Both angles are valid, and the best works combine both, but there’s nothing wrong with ones that lean one way or the other.  Some classic science fiction has generic plots and cardboard characters, while other equally great science fiction has embarrassingly bad science.  It’s not worth arguing about which is “better.”  Great stories are just that: stories.  This is true in any genre.  When writers forget this, and just offer books that focus on a setting through which the characters bounce like pinballs, or offer non-stop scenes of action and barbarism, the results should be disappointing for them.  Alas, this is not the case, not with the way the publishing industry has been made an arm of the film industry, which has learned that you fill theater seats by offering mindless spectacle.

But great stories are about people, dealing with ideas.  More to the point, they are about us, dealing with ideas that are relevent today.  I don’t mean they are specifically about teens navigating the perilous world of hormones and peer pressure, or teen girls in the bloom of first love, or whatever limited characterizations are now required in the young adult genre.  I mean that they are characters who would fit in our world.  This is true in historical fiction, which fails when it presents historically accurate characters with motives and experiences we can’t connect to.  That’s why a western created in 1950 is markedly different from one created in 1990.  They are products of the time in which they were written and have little to do with the real “Old West.”
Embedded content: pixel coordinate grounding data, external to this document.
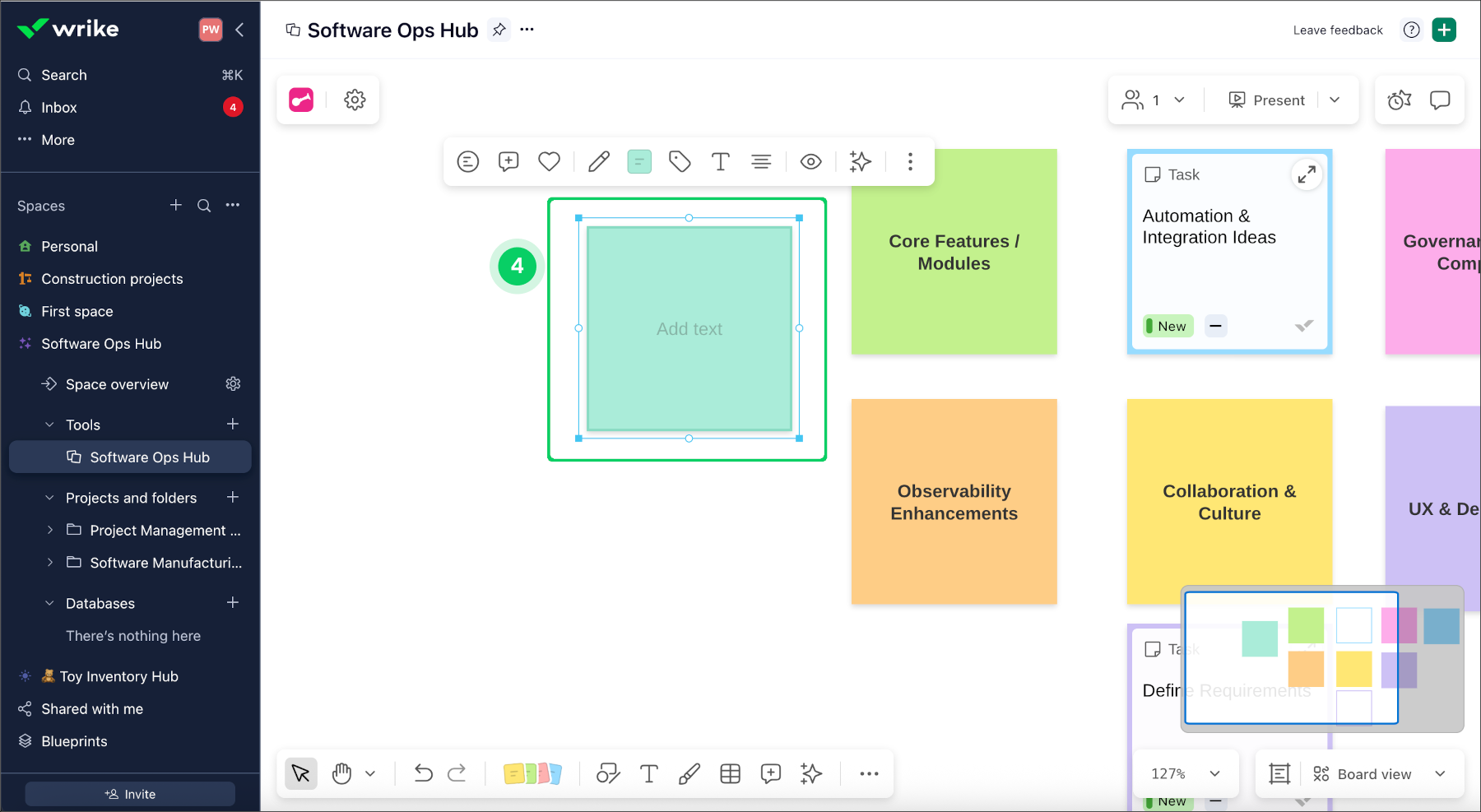
Task: Click the Leave feedback link
Action: coord(1337,30)
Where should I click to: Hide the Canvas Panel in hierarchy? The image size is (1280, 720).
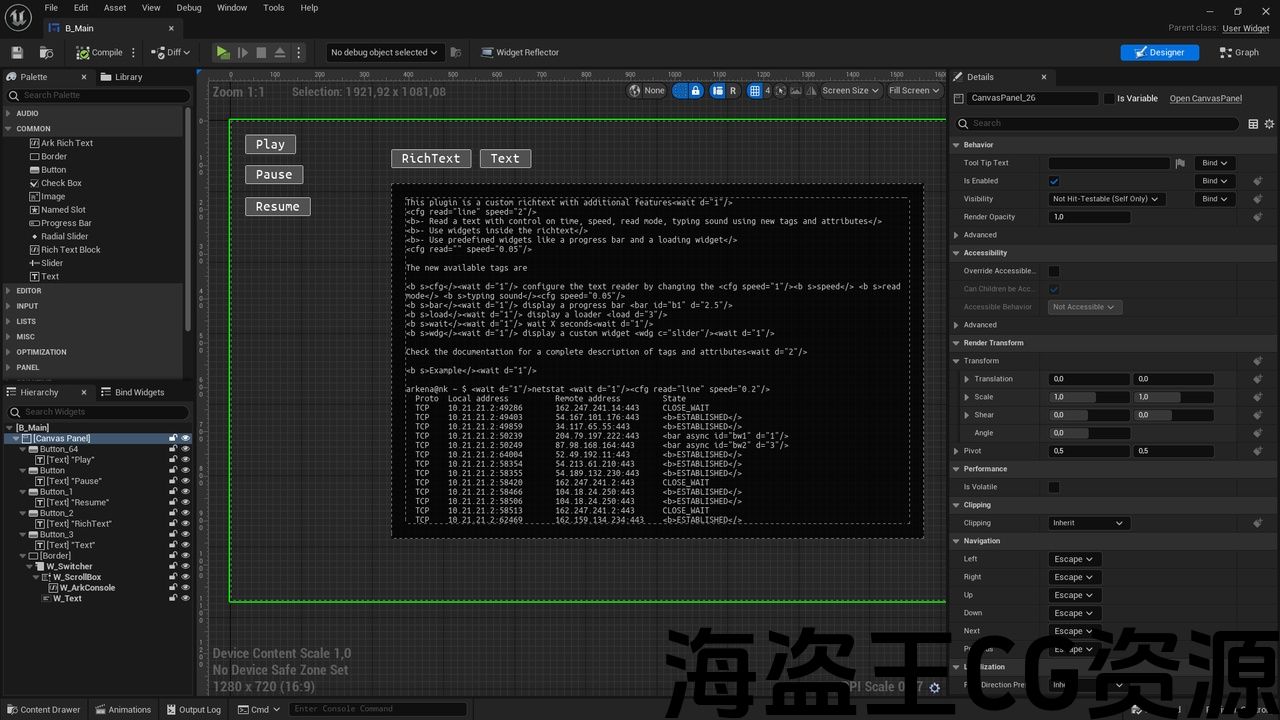point(185,438)
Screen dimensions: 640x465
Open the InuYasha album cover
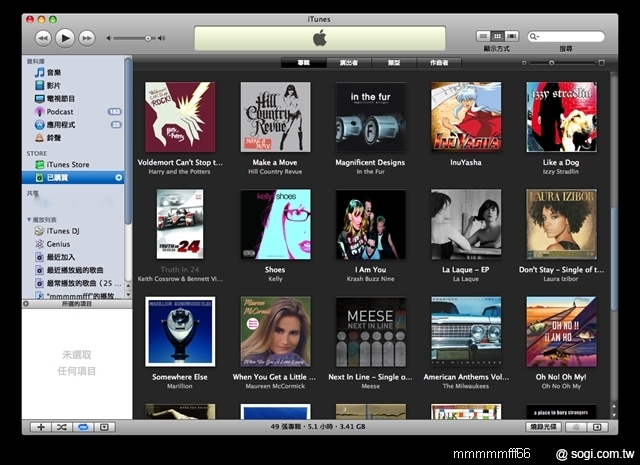[465, 117]
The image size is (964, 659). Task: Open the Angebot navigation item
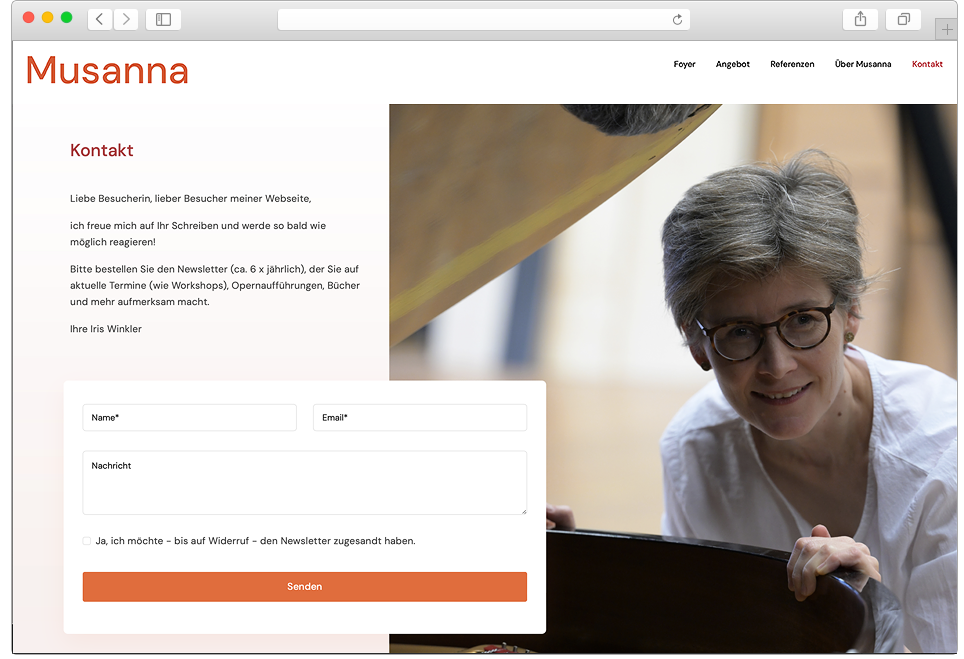pyautogui.click(x=732, y=64)
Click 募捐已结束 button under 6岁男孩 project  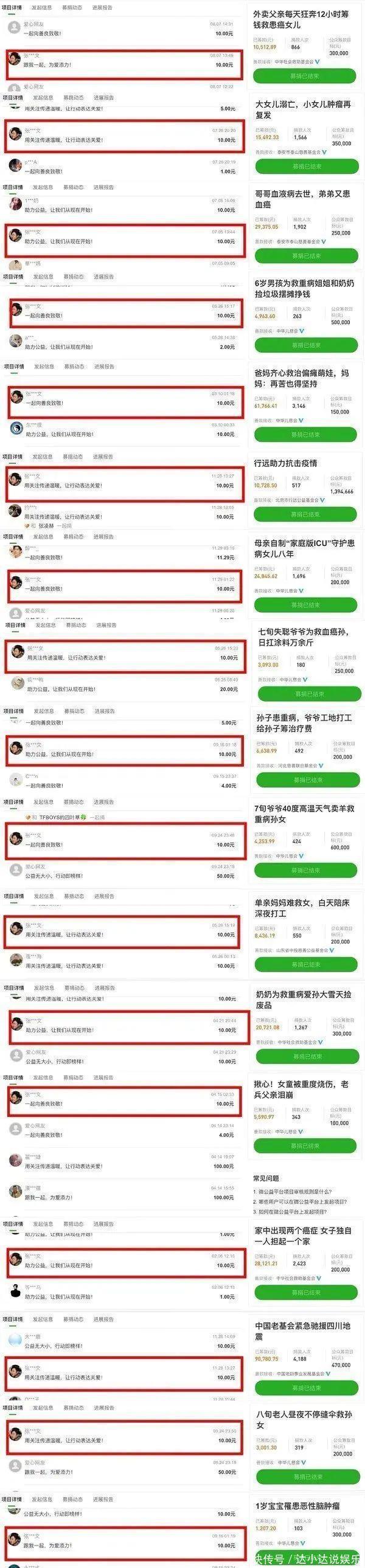point(305,345)
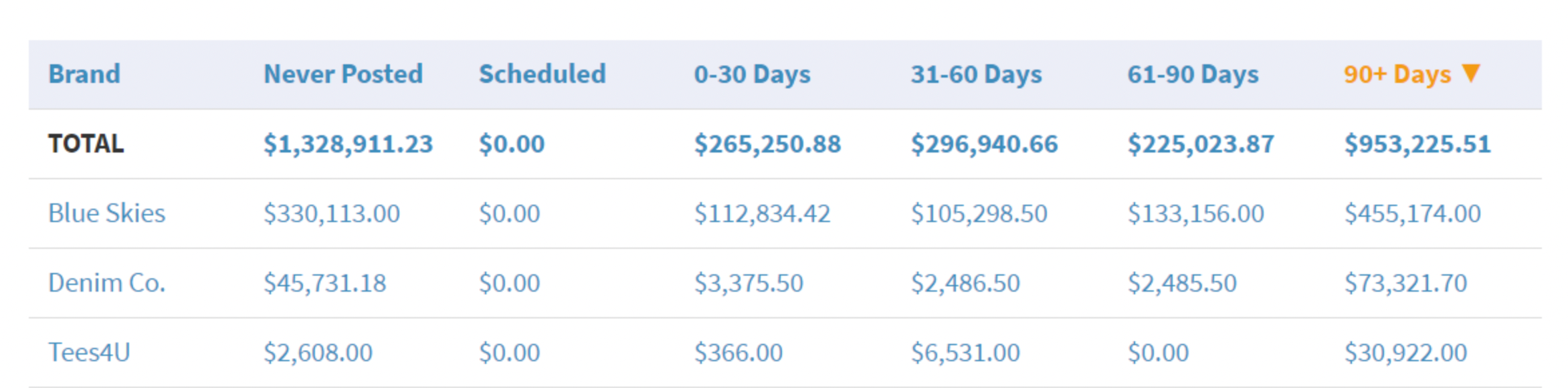Open Blue Skies 90+ Days $455,174.00
The image size is (1568, 388).
point(1412,213)
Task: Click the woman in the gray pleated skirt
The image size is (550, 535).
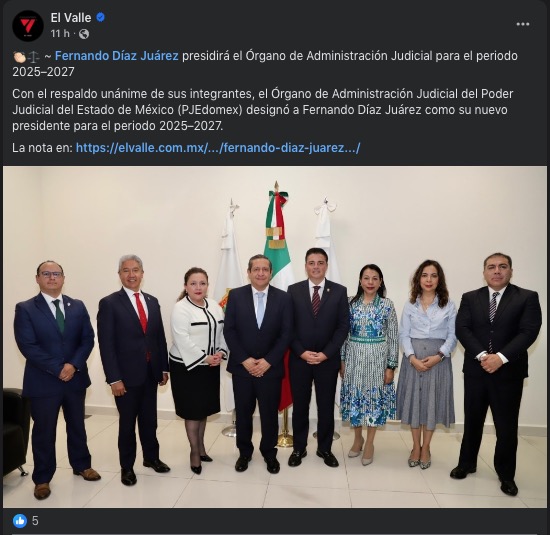Action: tap(427, 363)
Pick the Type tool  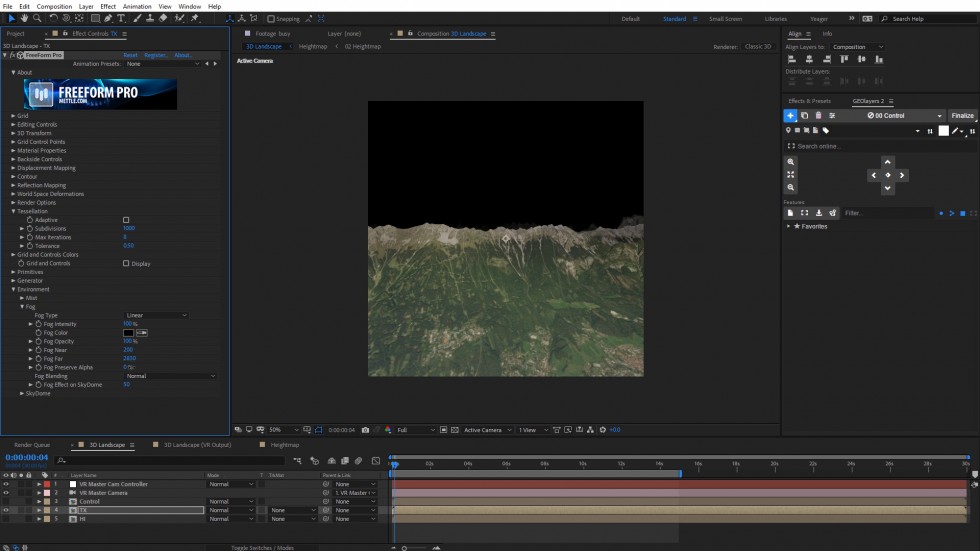122,18
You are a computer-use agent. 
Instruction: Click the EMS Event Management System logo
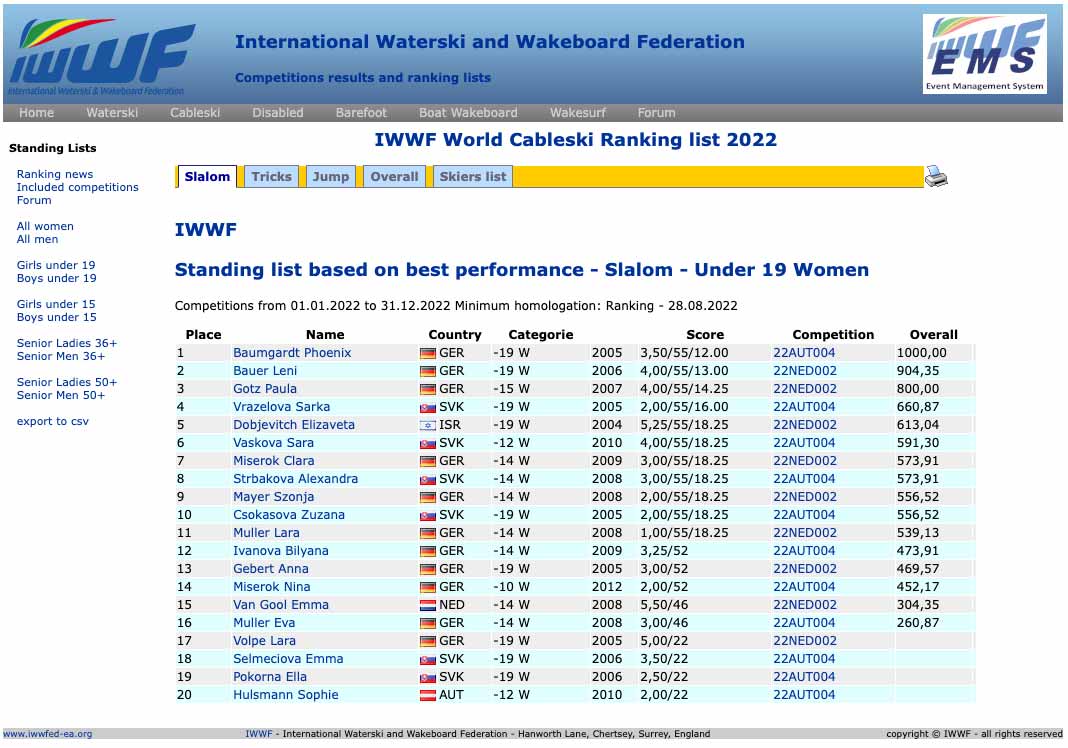tap(984, 54)
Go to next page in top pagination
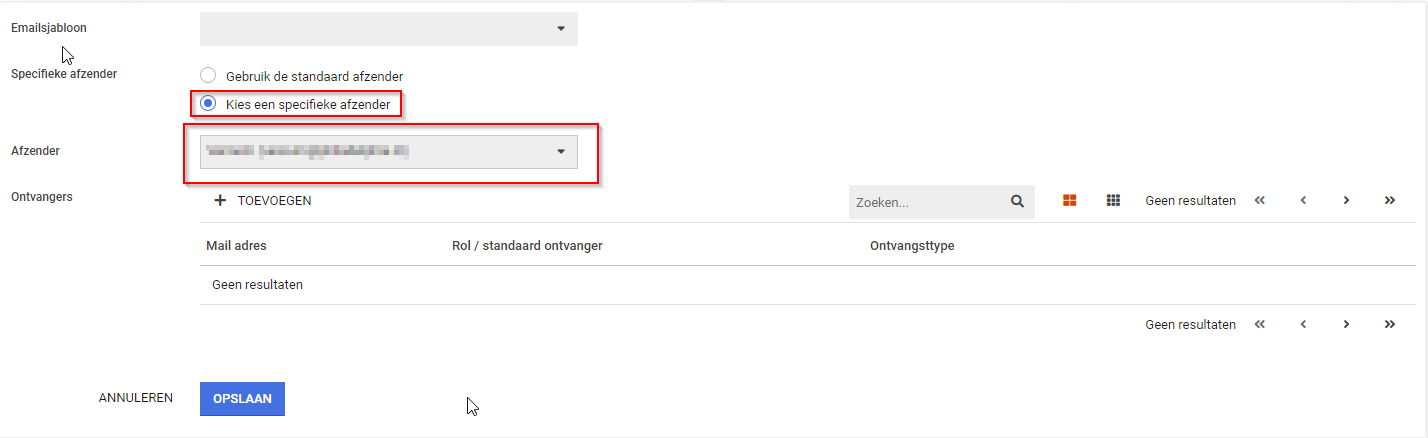 click(x=1346, y=201)
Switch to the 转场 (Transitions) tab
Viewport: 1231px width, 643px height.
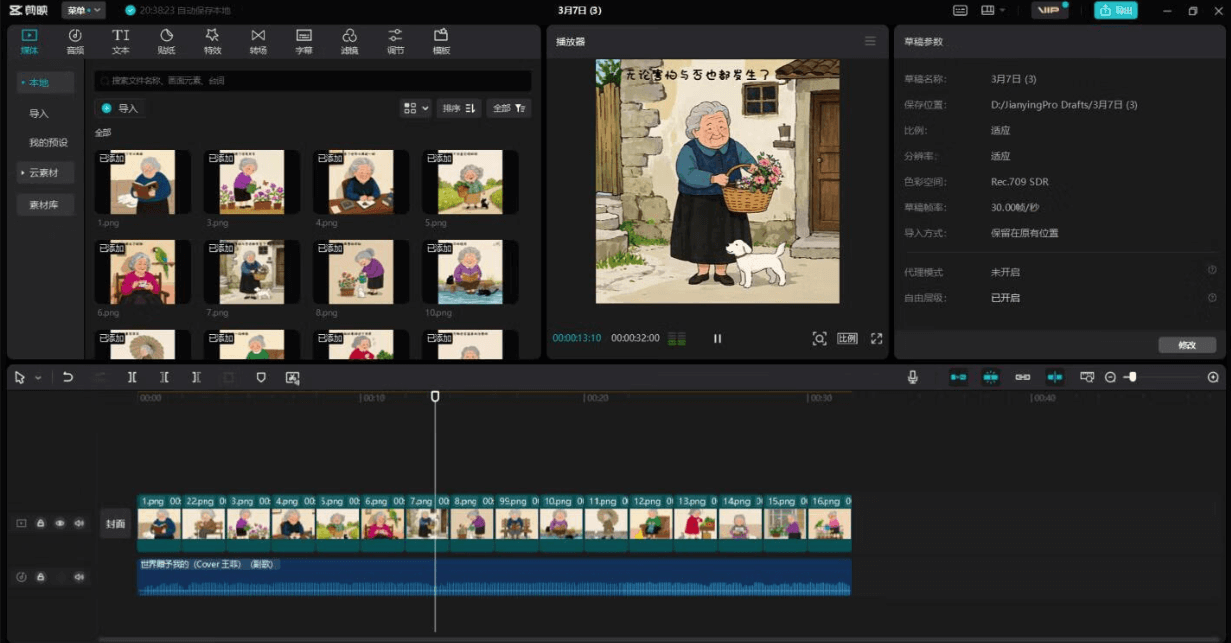(x=258, y=41)
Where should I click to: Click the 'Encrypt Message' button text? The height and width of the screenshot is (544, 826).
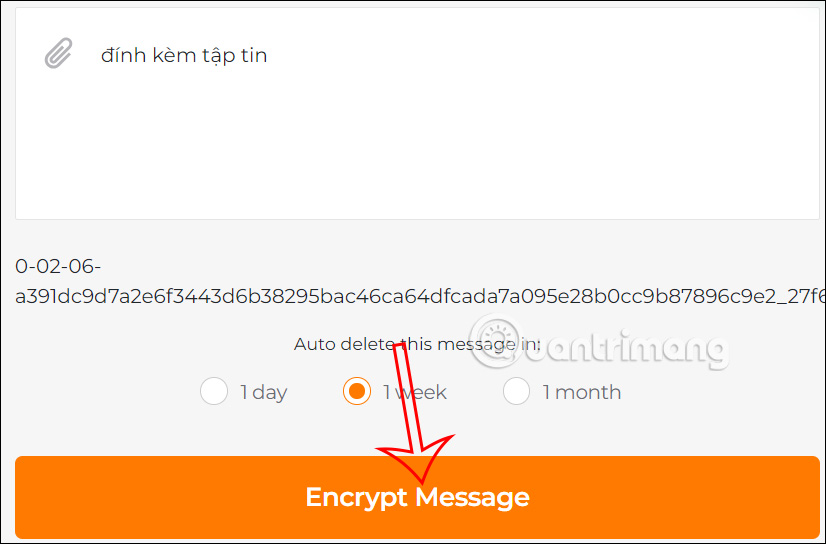[x=417, y=497]
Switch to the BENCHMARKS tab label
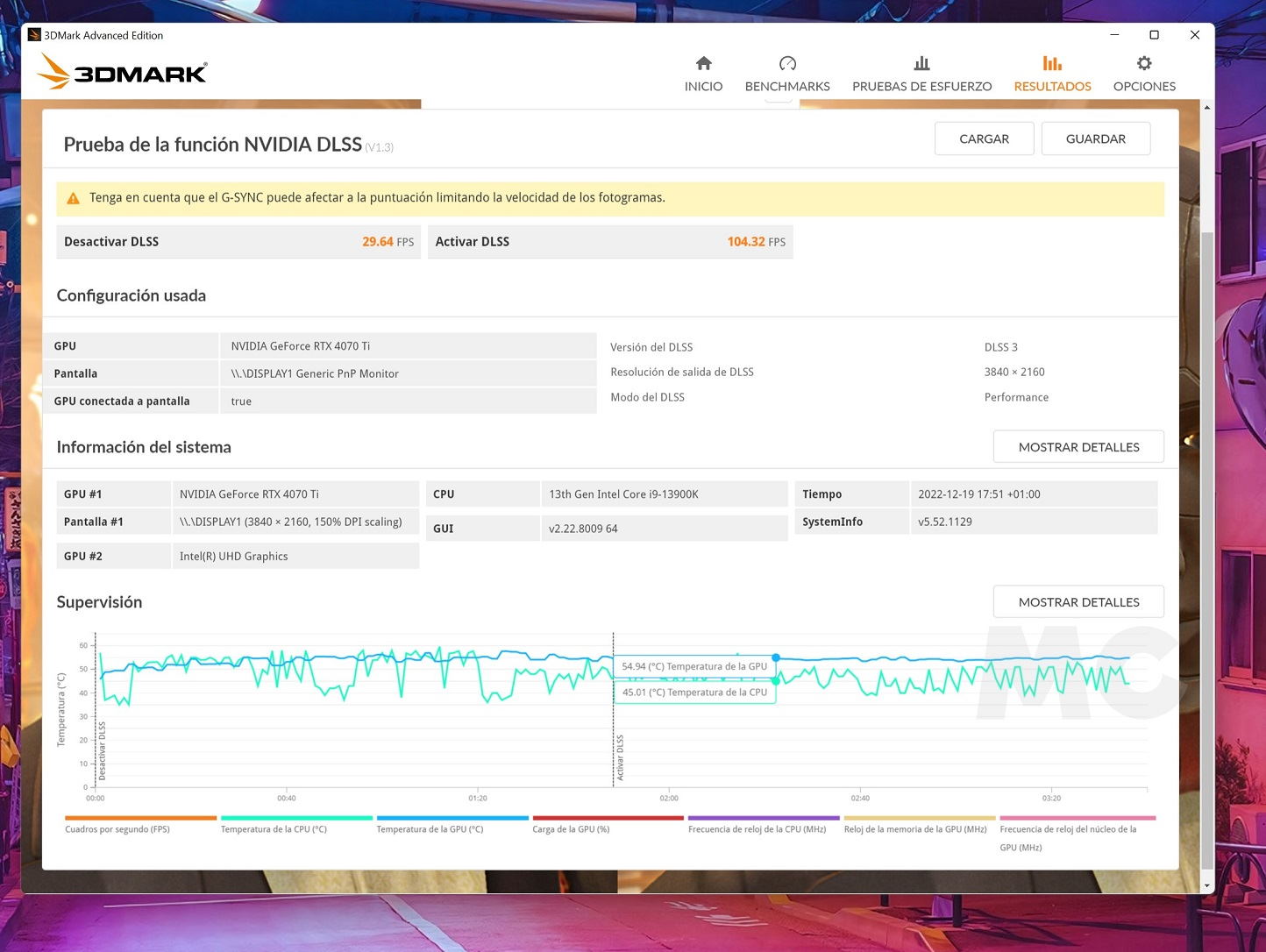 tap(787, 87)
The same holds for science fiction, which may pretend to be about the future but is really about the present.  It says a lot about the time in which it was produced.  Authors use it to comment on some element of today that should be examined in a new way.  It reinforces our values and ideals, while at the same time interrogating and challenging them.  That’s why the preponderance of depressing, dystopian crap makes me so sad.  I don’t like what it’s saying about who we are today.  I don’t think it reflects reality in any way that’s healthy.  That’s why I want so badly for my story, which is hopeful and optimistic, to get out there, and why I feel even worse that it’s being blocked at every turn, as though people don’t want hope and optimism.

I am sad at the way hopelessness has become so pervasive that it’s colored the ability of people in the publishing industry to see science fiction as anything else, at least in the young adult genre..  It’s limited thinking.

Mind you, when has that ever stopped anyone?